A montanha é, de facto, a grande musa da obra de Torga: "A verdadeira paisagem da minha vida é uma grande serra nua." Só está bem quando regressa a São Martinho de Anta, onde o Douro corre no fundo do penedo rasgado em socalcos e onde as pedras da serra são duras e roladas como gigantescos seixos. "Este Trás-os-Montes da minha alma! Atravessa-se o Marão e entra-se logo no paraíso!" A relação com a paisagem é quase pudica, ele não se mistura nela, não se tornam um. Pelo contrário: o poeta respeita-a, divindade suprema, ama-a "de uma maneira casta, comovida, sem poder macular a sua intimidade em descrições a vintém por palavra". Sabe que está em casa quando chega à terra, chama ao Douro a sua "carótida", é na montanha que bate o coração: "Chego a uma terra e não resisto: tenho de me meter pelos campos fora, pelas serras, pelos montes, saber das culturas, beber o vinho e provar o pão."

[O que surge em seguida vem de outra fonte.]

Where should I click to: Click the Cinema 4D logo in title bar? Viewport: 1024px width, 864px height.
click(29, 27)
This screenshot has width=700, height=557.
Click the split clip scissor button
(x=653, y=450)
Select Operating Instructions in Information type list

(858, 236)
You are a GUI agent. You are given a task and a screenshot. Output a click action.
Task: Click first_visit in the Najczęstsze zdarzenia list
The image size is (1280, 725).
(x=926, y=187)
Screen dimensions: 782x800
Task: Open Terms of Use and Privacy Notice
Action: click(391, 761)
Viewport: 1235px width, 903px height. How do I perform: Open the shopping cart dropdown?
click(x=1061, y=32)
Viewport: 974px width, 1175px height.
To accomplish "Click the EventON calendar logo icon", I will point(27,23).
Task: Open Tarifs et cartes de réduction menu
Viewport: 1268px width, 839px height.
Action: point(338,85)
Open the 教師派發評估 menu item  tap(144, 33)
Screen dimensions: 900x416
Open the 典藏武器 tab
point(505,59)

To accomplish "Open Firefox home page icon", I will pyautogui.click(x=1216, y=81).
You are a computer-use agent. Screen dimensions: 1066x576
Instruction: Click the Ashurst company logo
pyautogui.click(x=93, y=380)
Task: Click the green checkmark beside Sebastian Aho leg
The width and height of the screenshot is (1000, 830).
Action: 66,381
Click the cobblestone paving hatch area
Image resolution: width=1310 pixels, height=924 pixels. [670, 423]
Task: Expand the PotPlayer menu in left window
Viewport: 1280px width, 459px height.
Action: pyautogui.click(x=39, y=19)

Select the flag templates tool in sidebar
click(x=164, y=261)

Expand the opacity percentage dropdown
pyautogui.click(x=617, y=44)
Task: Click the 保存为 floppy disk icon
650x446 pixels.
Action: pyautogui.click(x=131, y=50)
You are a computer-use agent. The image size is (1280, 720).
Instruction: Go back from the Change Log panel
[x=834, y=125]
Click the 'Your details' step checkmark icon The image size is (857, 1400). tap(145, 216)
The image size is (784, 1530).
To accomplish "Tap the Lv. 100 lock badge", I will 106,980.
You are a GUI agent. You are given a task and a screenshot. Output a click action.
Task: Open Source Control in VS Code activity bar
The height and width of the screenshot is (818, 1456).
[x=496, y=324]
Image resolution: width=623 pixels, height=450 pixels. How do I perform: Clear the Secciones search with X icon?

"A semente, a seiva, a colheita, a água, a terra, o vento, o pão, o parto, o pastoreio, Adão e Eva, por exemplo, recorrem nos seus livros como se fossem, não ideias, mas imagens irradiantes", escreveram Óscar Lopes e António José Saraiva. Isto na sua obra ficcional, mas também nos Diários: 16 volumes de 1932 a 1993. Começam, Torga é ainda um estudante de Medicina em Coimbra, vive numa república (a mesma onde anos depois descerraram uma placa de homenagem - ele não gostou), atravessam o século XX, as suas viagens, inquietações, a solidão da escrita, mesmo já marido, pai, amigo, e, antes, jovem, preso no Aljube (meses entre 1939 e 1940), crítico observador do mundo. "Nem romance, nem contos, nem poemas. Apenas este monólogo. Se isto pudesse continuar não era de todo desengraçado publicar mais tarde, na íntegra, os frutos insossos de alguns dias de repouso. Um voluminho doméstico, espontâneo, descuidado, para o qual eu fosse, como leitor, sem a relutância com que vou sempre para os outros que escrevi", escreveu no primeiro Diário, ainda em 1940. Publicou-os um a um em edições de autor (a Dom Quixote fez uma primeira reedição conjunta, em quatro volumes, em 1995 após a sua morte).

Casa de amigos

A visita à casa-museu começa com um poema de Torga, um longo auto-retrato que, de certo modo, define o homem cuja casa, espaço íntimo, percorremos. "É preciso compreender Miguel Torga para compreender a sobriedade desta casa", explica a vereadora. Mas "apesar de sóbria tinha elementos de extremo bom gosto". A filha, Clara, conta que Torga e Andrée "foram fazendo ao longo dos anos o interior de sua casa, percorrendo os antiquários e adquirindo aos poucos os móveis e as peças de arte que durante varias décadas aconchegariam o seu quotidiano". Por isso, a casa é feita de "vivências, memórias, objectos", é a casa dos "pais", "que foi também a minha durante quase três décadas", escreve.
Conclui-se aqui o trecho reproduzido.